Jacobides' Business Strategy for a Shifting Landscape
Jacobides' ecosystem lens asks where value is shifting across an industry's boundaries and who is capturing the bottleneck, so you can pick a defensible role before the shift finishes.
The ecosystem map moves from where value is shifting to the role you choose to defend.
Reach for this when…
- A platform or aggregator is quietly sitting between you and your customer.
- Your industry's boundaries are blurring and you are not sure which side you are on.
- A new entrant is growing fast in an adjacent space and you cannot tell if it threatens you.
How to run it
- Map the ecosystem: who touches the customer, the data, and the money.
- Track where margin and control are migrating, not just where revenue sits today.

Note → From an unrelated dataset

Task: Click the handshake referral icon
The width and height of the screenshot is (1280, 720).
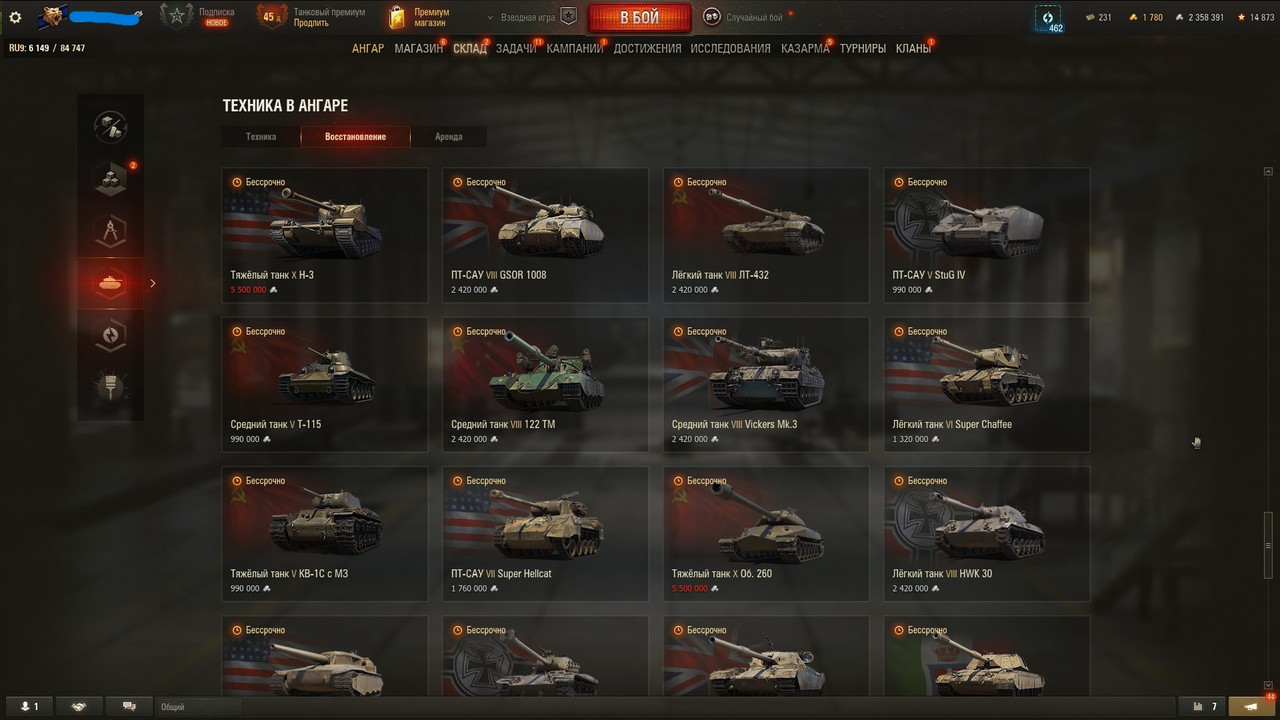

- Find the bottleneck: the one activity nobody else can easily replace.
- Decide your role: own the bottleneck, complement it, or exit before it closes on you.
- Reposition in stages, testing each move before committing capital.
A worked example
Situation. Mwansa Chileshe ran Kwacha Logistics, a mid-sized delivery network in Lusaka, Zambia, moving parcels for small merchants who booked jobs by phone.
Applied. She mapped the ecosystem and saw two national super-apps quietly becoming the merchants' first call, controlling the booking and the payment while Kwacha Logistics's riders did the work. She rebuilt the business to plug into those apps as the reliable fulfilment layer instead of competing with them for the booking.
Result. Bookings through her old channel dropped but rose sharply through the super-apps. Kwacha Logistics kept the part of the chain it was genuinely best at and stopped bleeding cash trying to own the customer relationship.
The catch
The framework is a diagnosis, not a plan, and it is easy to see a bottleneck that has already moved by the time you act on it. It also assumes you can read the ecosystem accurately, which takes real fieldwork, not a workshop afternoon. Get the boundary wrong and you reposition into a role someone else already owns.
If you cannot name who controls the bottleneck today, you have not finished the map, you have guessed.